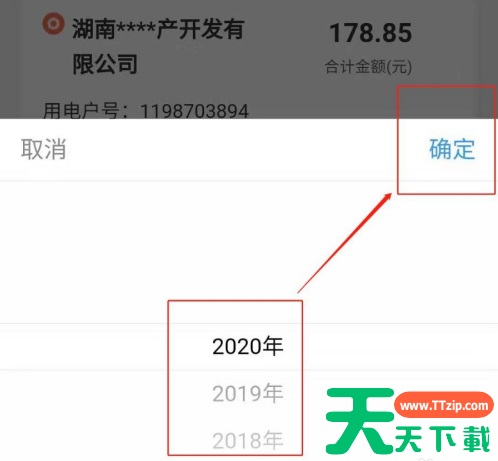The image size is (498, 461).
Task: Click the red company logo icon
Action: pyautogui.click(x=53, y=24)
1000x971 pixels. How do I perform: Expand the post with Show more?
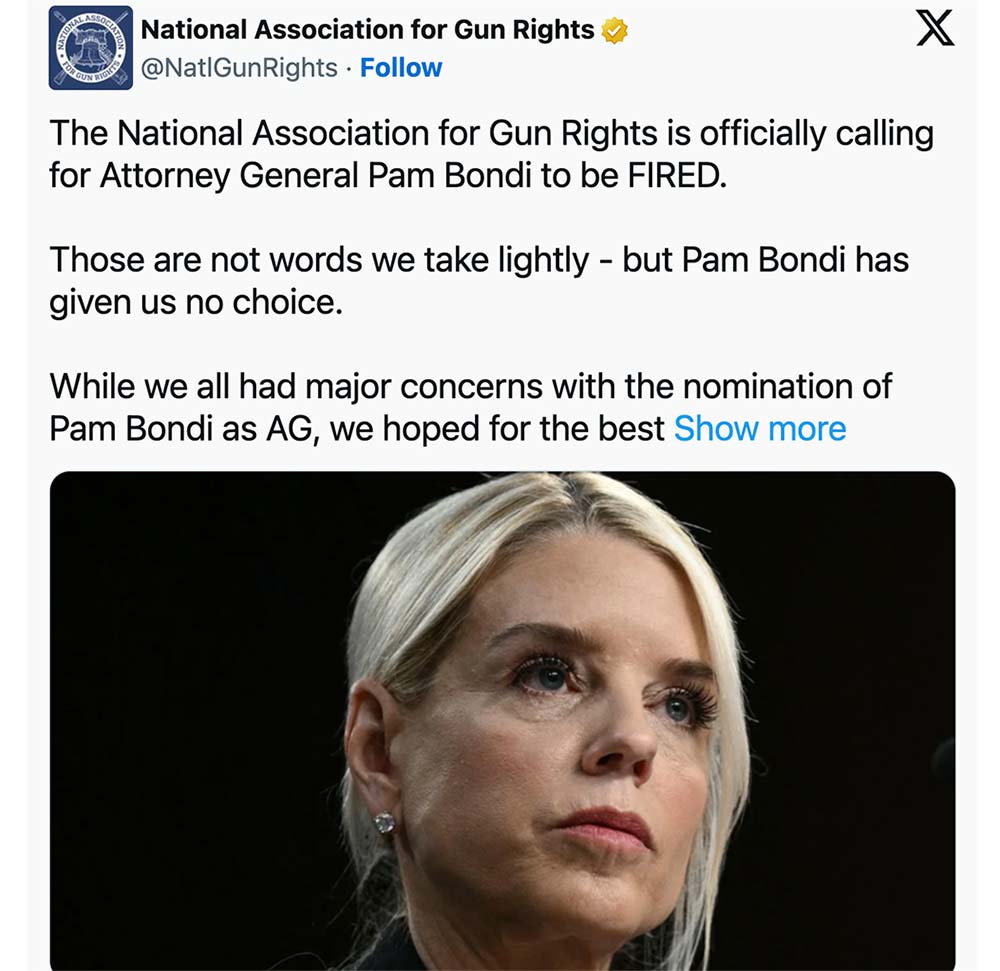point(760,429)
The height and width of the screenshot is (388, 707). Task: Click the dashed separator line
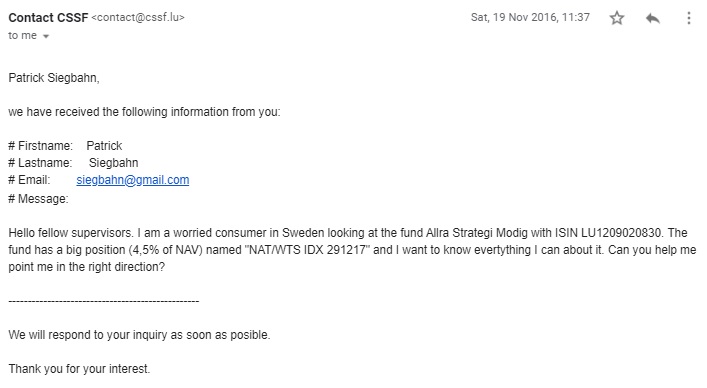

**Your instructions:** Output only the lines from the one that contains "1000x971 pixels. How" to the end of the entries above, both end lines included, and drop the pictures.

**Task result:**
1000x971 pixels. How do I perform: Expand the post with Show more?
point(760,429)
The height and width of the screenshot is (388, 707). Task: Click the dashed separator line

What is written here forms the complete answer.